MAE using Pipeline and GridSearchCV

Question:

I am facing a challenge finding Mean Average Error (MAE) using Pipeline and GridSearchCV

Background:

I have worked on a Data Science project (MWE as below) where a MAE value would be returned of a classifier as it’s performance metric.

#Library
import pandas as pd
from sklearn.ensemble import RandomForestClassifier
from sklearn.model_selection import train_test_split
from sklearn.metrics import mean_absolute_error

#Data import and preparation
data = pd.read_csv("data.csv")
data_features = ['location','event_type_count','log_feature_count','total_volume','resource_type_count','severity_type']
X = data[data_features]
y = data.fault_severity

#Train Validation Split for Cross Validation
X_train, X_valid, y_train, y_valid = train_test_split(X, y, train_size=0.8, test_size=0.2, random_state=0)

#RandomForest Modeling
RF_model = RandomForestClassifier(n_estimators=100, random_state=0)
RF_model.fit(X_train, y_train)

#RandomForest Prediction
y_predict = RF_model.predict(X_valid)

#MAE 
print(mean_absolute_error(y_valid, y_predict))
#Output:
#   0.38727149627623564

Challenge:

Now I am trying to implement the same using Pipeline and GridSearchCV (MWE as below). The expectation is the same MAE value would be returned as above. Unfortunately I could not get it right using the 3 approaches below.

#Library
import pandas as pd
from sklearn.ensemble import RandomForestClassifier
from sklearn.model_selection import train_test_split
from sklearn.pipeline import Pipeline
from sklearn.model_selection import GridSearchCV

#Data import and preparation
data = pd.read_csv("data.csv")
data_features = ['location','event_type_count','log_feature_count','total_volume','resource_type_count','severity_type']
X = data[data_features]
y = data.fault_severity

#Train Validation Split for Cross Validation
X_train, X_valid, y_train, y_valid = train_test_split(X, y, train_size=0.8, test_size=0.2, random_state=0)

#RandomForest Modeling via Pipeline and Hyper-parameter tuning
steps = [('rf', RandomForestClassifier(random_state=0))]
pipeline = Pipeline(steps) # define the pipeline object.
parameters = {'rf__n_estimators':[100]}
grid = GridSearchCV(pipeline, param_grid=parameters, scoring='neg_mean_squared_error', cv=None, refit=True)
grid.fit(X_train, y_train)

#Approach 1:
print(grid.best_score_)
# Output:
#    -0.508130081300813

#Approach 2:
y_predict=grid.predict(X_valid)
print("score = %3.2f"%(grid.score(y_predict, y_valid)))
# Output:
#    ValueError: Expected 2D array, got 1D array instead:
#    array=[0. 0. 0. ... 0. 1. 0.].
#    Reshape your data either using array.reshape(-1, 1) if your data has a single feature or array.reshape(1, -1) if it contains a single sample.

#Approach 3:
y_predict_df = pd.DataFrame(y_predict.reshape(len(y_predict), -1),columns=['fault_severity'])
print("score = %3.2f"%(grid.score(y_predict_df, y_valid)))
# Output: 
#    ValueError: Number of features of the model must match the input. Model n_features is 6 and input n_features is 1 

Discussion:

Approach 1:
As in GridSearchCV() the scoring variable is set to neg_mean_squared_error, tried to read the grid.best_score_. But it did not get the same MAE result.

Approach 2:
Tried to get the y_predict values using grid.predict(X_valid). Then tried to get the MAE using grid.score(y_predict, y_valid) as the scoring variable in GridSearchCV() is set to neg_mean_squared_error. It returned a ValueError complaining “Expected 2D array, got 1D array instead”.

Approach 3:
Tried to reshape y_predict and it did not work either. This time it returned “ValueError: Number of features of the model must match the input.”

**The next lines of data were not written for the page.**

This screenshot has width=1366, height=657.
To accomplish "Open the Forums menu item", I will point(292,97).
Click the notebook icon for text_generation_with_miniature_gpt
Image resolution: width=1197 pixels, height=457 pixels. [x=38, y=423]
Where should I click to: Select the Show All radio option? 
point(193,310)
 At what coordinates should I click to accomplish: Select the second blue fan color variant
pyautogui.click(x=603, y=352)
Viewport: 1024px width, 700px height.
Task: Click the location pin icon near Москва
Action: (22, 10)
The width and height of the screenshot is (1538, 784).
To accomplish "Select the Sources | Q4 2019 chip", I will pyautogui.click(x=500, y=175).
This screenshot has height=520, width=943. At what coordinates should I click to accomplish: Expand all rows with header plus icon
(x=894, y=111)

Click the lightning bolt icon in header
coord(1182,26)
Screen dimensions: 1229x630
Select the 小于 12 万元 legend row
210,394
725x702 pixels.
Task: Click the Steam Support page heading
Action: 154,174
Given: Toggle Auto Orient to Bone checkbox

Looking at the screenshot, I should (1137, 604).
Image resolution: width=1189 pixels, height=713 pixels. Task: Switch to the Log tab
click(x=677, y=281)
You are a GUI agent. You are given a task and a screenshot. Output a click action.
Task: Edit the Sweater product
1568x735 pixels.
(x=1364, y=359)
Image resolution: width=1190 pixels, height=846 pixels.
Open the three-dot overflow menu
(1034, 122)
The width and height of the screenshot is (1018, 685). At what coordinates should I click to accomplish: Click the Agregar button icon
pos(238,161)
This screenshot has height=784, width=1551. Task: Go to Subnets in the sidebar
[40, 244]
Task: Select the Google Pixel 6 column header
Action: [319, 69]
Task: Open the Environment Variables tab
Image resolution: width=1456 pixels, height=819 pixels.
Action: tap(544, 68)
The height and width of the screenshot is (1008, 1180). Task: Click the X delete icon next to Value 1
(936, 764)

It would be helpful if you can assist to point where I could have made the error?

If you need, the data.csv is available at https://www.dropbox.com/s/t1h53jg1hy4x33b/data.csv

Thank you very much

Asked By: Saravanan K

||

Answers:

You are trying to compare mean_absolute_error with neg_mean_squared_error which is very different refer here for more details. You should have used neg_mean_absolute_error in your GridSearchCV object creation like shown below:

grid = GridSearchCV(pipeline, param_grid=parameters,scoring='neg_mean_absolute_error', cv=None, refit=True)

Also, the score method in sklearn takes (X,y) as inputs, where x is your input feature of shape (n_samples, n_features) and y is the target labels, you need to change your grid.score(y_predict, y_valid) into grid.score(X_valid, y_valid).